Organizações planejam a construção de uma frente nacional de luta antirracista no país; duas das principais pautas do grupo são a saída de Sérgio Moro do cargo de ministro da Justiça após denúncias e a condenação do seu pacote para a segurança pública

Texto / Pedro Borges e Solon Neto I Imagem / Marcelo Camargo / Agência Brasil

Dezenas de organizações da luta antirracista no país participam de ação em Brasília para pedir a saída de Sérgio Moro do cargo de Ministro a Justiça e em denúncia ao projeto de segurança pública criado pelo ex-juiz. O encontro ocorre em Brasília, entre os dias 11 e 12, e tem o objetivo de construir uma frente de entidades pela defesa de direitos conquistados pela comunidade negra, caso das cotas raciais.

O pedido pela renúncia de Sérgio Moro acontece depois das reportagens publicadas pelo The Intercept Brasil. Os diálogos obtidos entre procuradores, em especial Deltan Dallagnol, e o então juiz da Lava Jato, Sérgio Moro, mostram uma complô jurídico criado para prender e impedir a candidatura do ex-presidente Lula durante as eleições de 2018. 

Douglas Belchior, coordenador da rede de cursinhos populares Uneafro Brasil, acredita que Sérgio Moro é “cabeça” de uma ação criminosa que retirou Lula da disputa eleitoral e abriu caminho para a vitória de Jair Bolsonaro. “Mais cedo ou mais tarde as evidências concretas do grande golpe que o país está sofrendo viriam à tona”, disse Belchior.

Já Winnie Bueno, integrante da Rede Nacional de Religiões Afro-brasileiras e Saúde (RENAFRO), acredita ser inadmissível que Moro, depois das denúncias, continue a ocupar o cargo de ministro da Justiça.

“É inadmissível que este seja o sujeito que irá determinar os rumos do Direito Penal em nosso país. Não pode ser possível que um homem que age para seu próprio proveito, pervertendo os princípios democráticos de direito, proponha leis que definam como o Judiciário deve funcionar”, afirmou a ativista

A principal proposta defendida por Sérgio Moro, conhecida como “pacote anticrime”, é alvo de críticas do movimento negro. Algumas propostas, como a ampliação do excludente de licitude para ação policial permitem ao agente de segurança matar e alegar “medo, surpresa ou violenta emoção”. 

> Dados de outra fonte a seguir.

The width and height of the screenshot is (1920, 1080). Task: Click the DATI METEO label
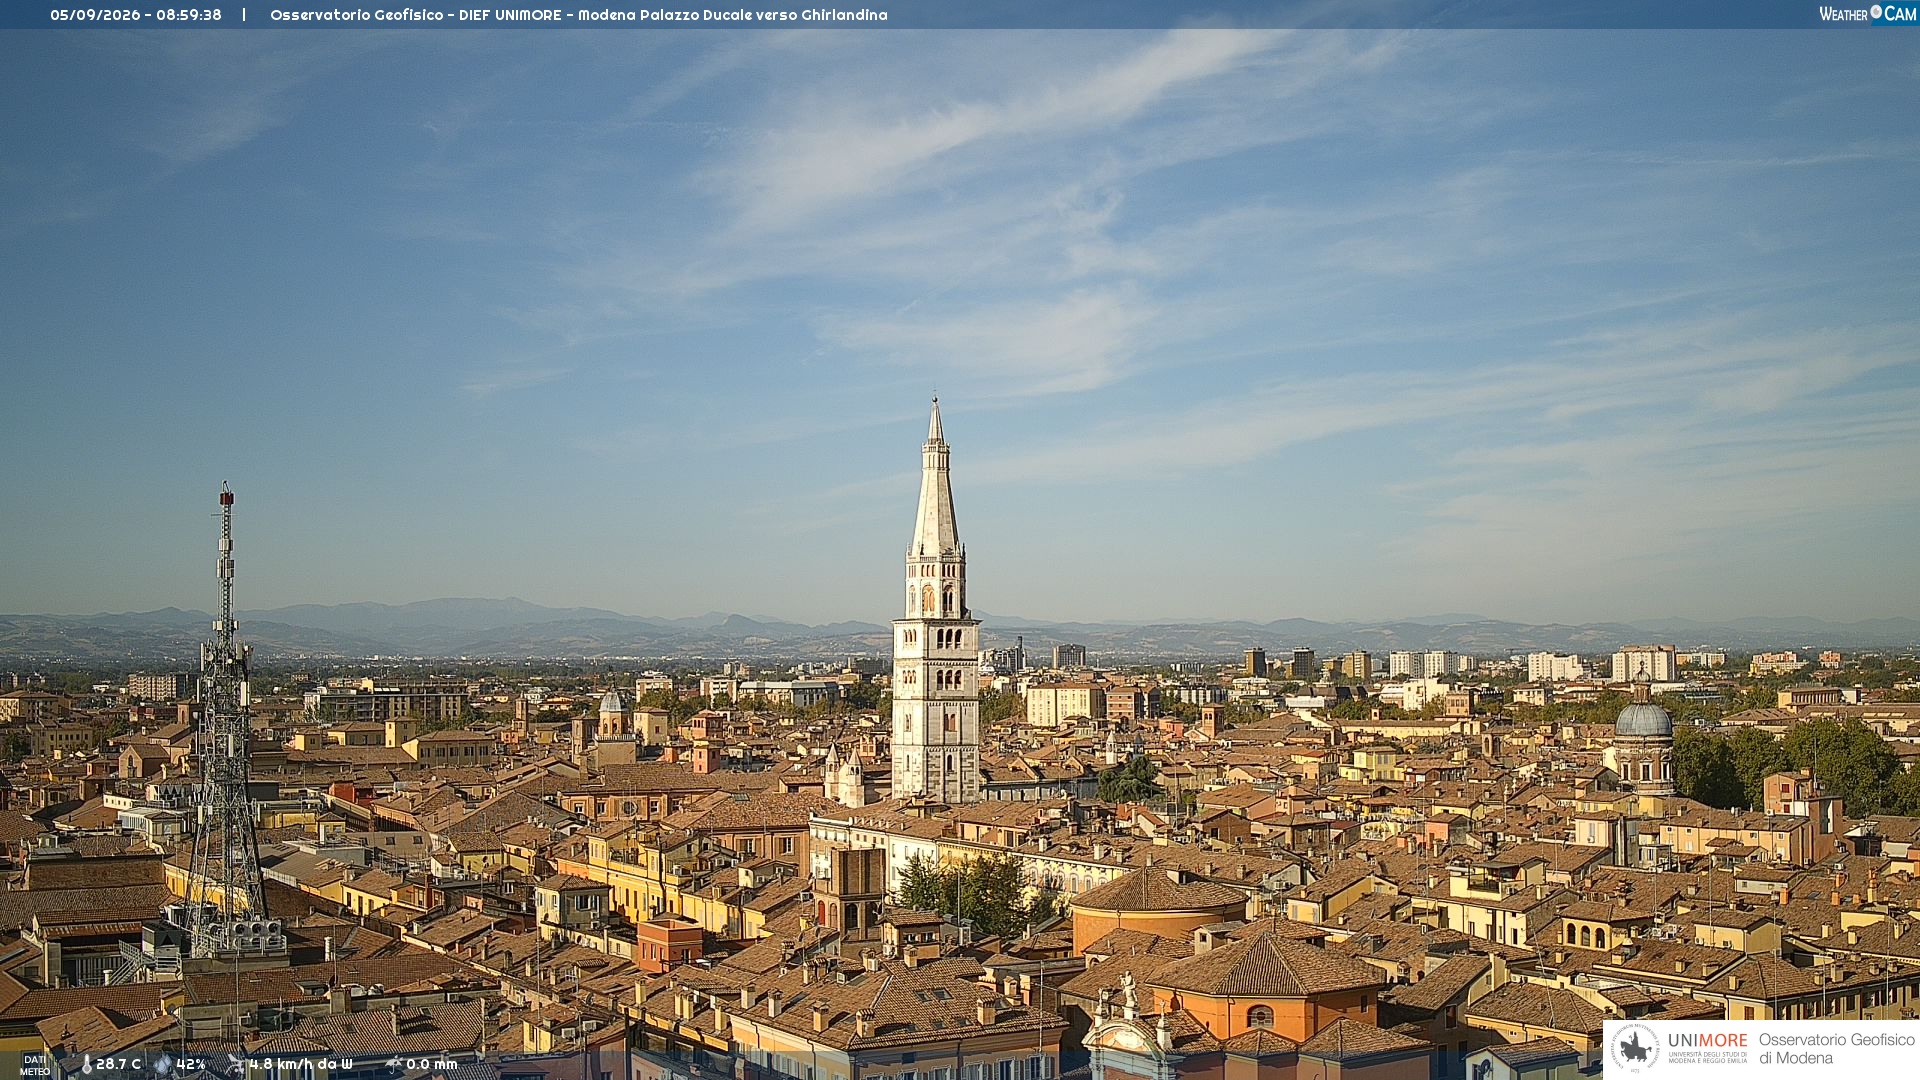[x=35, y=1065]
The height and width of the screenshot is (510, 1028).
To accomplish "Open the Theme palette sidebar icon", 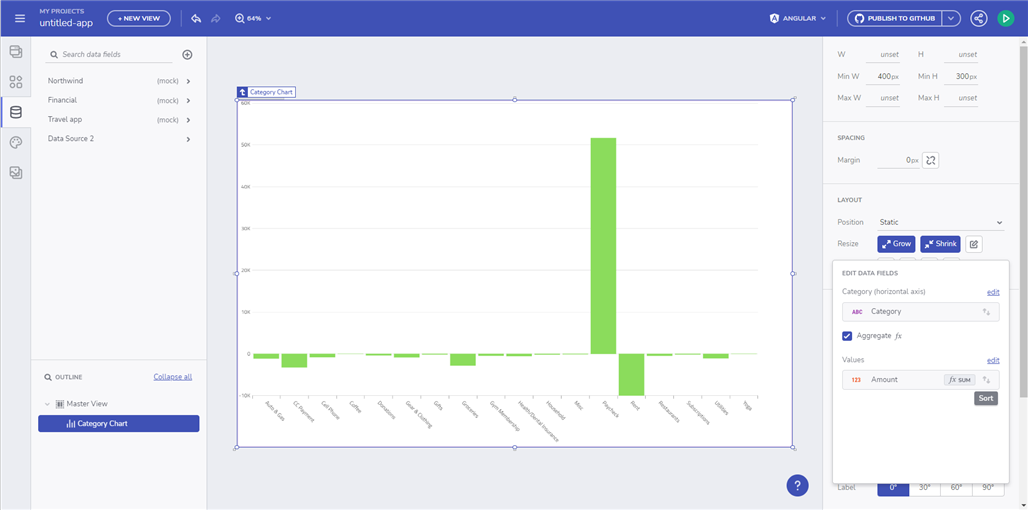I will point(15,142).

Bianca Santana, escritora e integrante da comitiva que participará em Brasília, acredita que as propostas de Moro podem aumentar os índices de violência contra jovens negros. De acordo com o Atlas da Violência lançado neste ano, em 2017, 65.602 pessoas foram assassinadas no Brasil, sendo que 75,5% delas eram negras.

“Pacote chamado de anticrime é uma licença para matar negros e negras e encarcerar nosso povo em prisões privatizadas. Moro nunca trabalhou contra a corrupção e agora temos ainda mais evidências. Ele e seus comparsas inventaram um apartamento que seria do Lula”.

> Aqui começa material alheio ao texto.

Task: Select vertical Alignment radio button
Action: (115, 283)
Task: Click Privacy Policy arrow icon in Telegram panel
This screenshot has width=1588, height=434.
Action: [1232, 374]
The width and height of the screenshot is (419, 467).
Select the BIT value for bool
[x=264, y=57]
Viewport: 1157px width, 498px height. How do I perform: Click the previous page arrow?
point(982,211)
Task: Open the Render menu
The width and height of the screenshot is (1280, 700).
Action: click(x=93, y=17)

Entre os dias 11 e 12, cerca de 50 organizações do movimento negro estarão em Brasília também para construir uma frente nacional na luta antirracista e em defesa dos direitos conquistados pela comunidade negra, como as cotas raciais. O grupo também denuncia os impactos da reforma da previdência sobre negras e negros.

Denúncia encurrala Sérgio Moro

A denúncia feita pelas reportagens do site The Intercept Brasil mostram conversas comprometedoras entre procuradores do Ministério Público e o então juiz da Lava Jato Sérgio Moro.

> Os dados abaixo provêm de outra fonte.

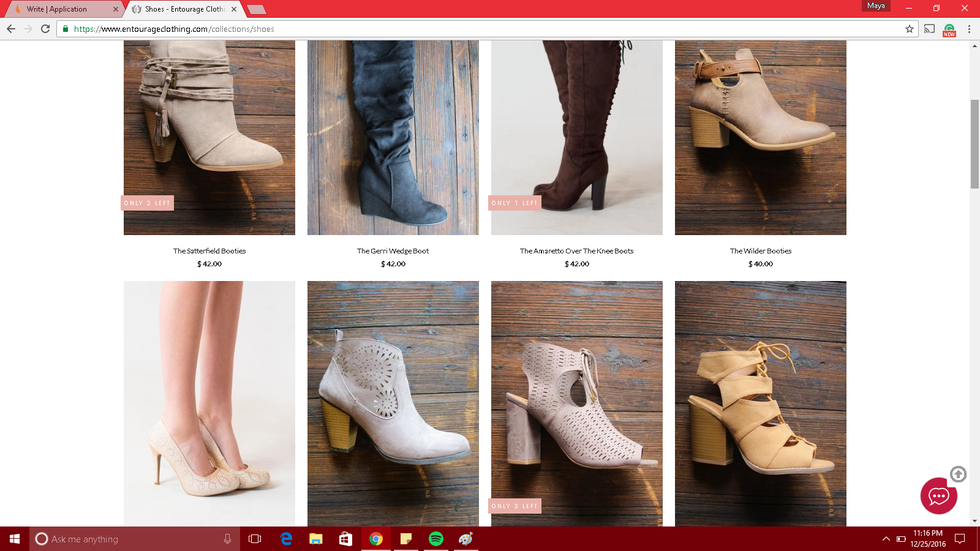The width and height of the screenshot is (980, 551).
Task: Bookmark this page with the star icon
Action: coord(909,29)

Uma delas, mostra que em 2016, durante o processo de impeachment da ex-presidenta Dilma Rousseff, o procurador Deltan Dallagnol creditou ao trabalho de Moro as grandes manifestações que tomaram o país contra Dilma e o Partido dos Trabalhadores (PT).

“Parabéns pelo imenso apoio público hoje”, escreveu o procurador, segundo a reportagem. “Seus sinais conduzirão multidões, inclusive para reformas de que o Brasil precisa, nos sistemas político e de justiça criminal”. Ao que Moro respondeu dizendo que a conquista era de todos. “Fiz uma manifestação oficial. Parabéns a todos nós”.

As denúncias colocam em xeque a credibilidade de um dos processo judiciais mais importantes da história do Brasil e prejudica diretamente a imagem de Sérgio Moro como ministro da Justiça. Nesse contexto, seus projetos também saem enfraquecidos, tendo em vista o atual embate político dentro do Congresso Nacional. Com os deputados focados nas negociações e impactos de uma possível aprovação da reforma previdenciária, o espaço para as propostas de Moro no Congresso diminui.